* **Records to process**
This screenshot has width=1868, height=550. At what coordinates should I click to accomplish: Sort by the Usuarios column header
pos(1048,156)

---

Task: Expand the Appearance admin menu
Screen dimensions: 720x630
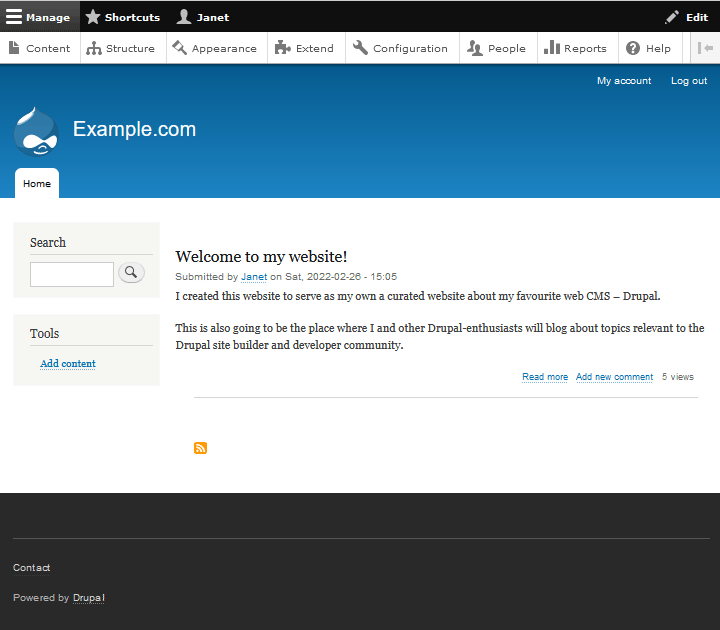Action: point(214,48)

--

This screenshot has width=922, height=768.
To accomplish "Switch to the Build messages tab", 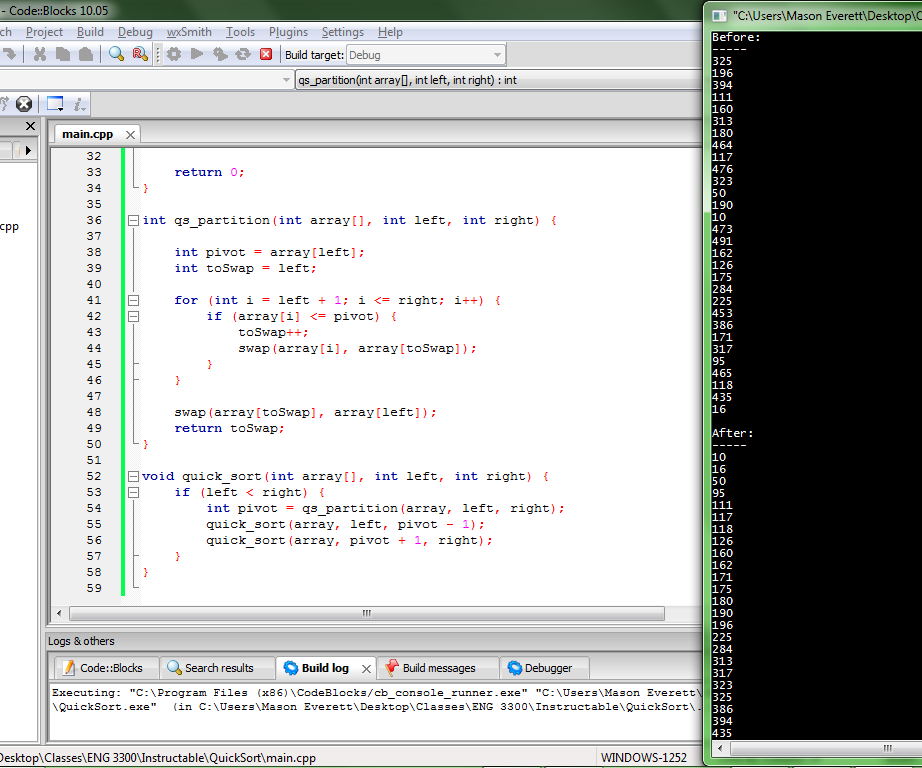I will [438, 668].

* **Instructions to follow**
In the material, rewrite the lines from the one containing "Task: Expand the Appearance admin menu" through the one containing "Action: point(214,48)", both included, with "Appearance" replaced by "Settings" and nothing else changed. Omit the pictures from your answer.

* **Complete output**
Task: Expand the Settings admin menu
Screen dimensions: 720x630
Action: point(214,48)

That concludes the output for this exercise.